# Diagonalisability check Malfunctioning [closed]

I ran the following code:

```
A = matrix(QQbar, [[2,-1,0],[-1,2,1],[0,-1,2]]);
D, P = A.diagonalization()
```

This generated a value error saying that A is not diagonalisable. To see if there are workarounds, I replaced the `diagonalization`

method by `eigenmatrix_right()`

, and the results were weird.

`D`

was twice the identity matrix, and `P`

had zero vectors in its creation. I think writing `QQbar`

to make the thing work in algebraic numbers is not proving fruitful at all, because replacing it with `QQ`

yields exactly the same result.

UPD1: I thought that the issue might lie with the implementation of `QQbar`

, so I tried it `Q[sqrt(2)]`

instead, which does indeed contain the eigenvalues of my matrix: `2, 2 + \sqrt(2), 2 - \sqrt(2)`

, and the entries of the corresponding eigenvectors as well, but to no avail. I think it's the matrix construction mechanism itself which is faulty here. Unless addressed soon, I suppose I would remove the `QQbar`

tag from the question then.

UPD2: Closed, A wasn't entered correctly, was the issue.

Maybe this is a silly question, but why do you think that this matrix is diagonalizable? All of its eigenvalues are 2, and it only seems to have a one-dimensional subspace of eigenvectors.
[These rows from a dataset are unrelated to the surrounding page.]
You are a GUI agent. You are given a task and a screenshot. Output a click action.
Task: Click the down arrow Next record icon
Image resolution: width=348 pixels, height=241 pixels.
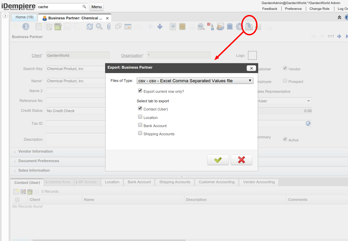160,27
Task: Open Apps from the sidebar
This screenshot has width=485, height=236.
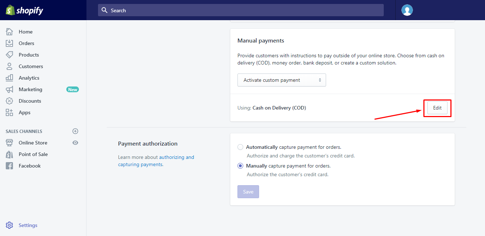Action: pyautogui.click(x=10, y=112)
In the last paragraph, what do you mean by

`D`

and`P`

? They can't have been the values returned by`A.diagonalization()`

, since that fails.I am assuming you took Sage's word for it. It is not returning correct values though, which is my complaint to begin with. Please note that the matrix in question is a symmetric real matrix, and is thus certainly diagonalisable. And Sage is failing to report to you the eigenvalues

`2+sqrt(2)`

and`2-sqrt(2)`

. It is because of the fact that there are 3 distinct eigenvalues to begin with, that you see that there is a one-dimensional subspace for 2. Please check that the vectors`[1, sqrt(2), 1]`

and`[1, -sqrt(2), 1]`

are also eigenvectors.I highly suspect that for whatever reason, Sage is just implementing my matrix as if it was in

`QQ`

all along while disregarding the input field. I will now update a new bit of experimentation I did in my question.As for what

`D`

and`P`

are, I clearly stated that I only got outputs on replacing`diagonalization()`

by`eigenvalues_right()`

. You're right in saying that without that change, you get a value error, which I have reported already in this same post.I will continue to take Sage's word for it, since your matrix is not in fact symmetric. (It would be if you changed the last

`-1`

to`1`

, though.) As the documentation for`eigenmatrix_right`

says, "The matrix P may contain zero columns corresponding to eigenvalues for which the algebraic multiplicity is greater than the geometric multiplicity. In these cases, the matrix is not diagonalizable."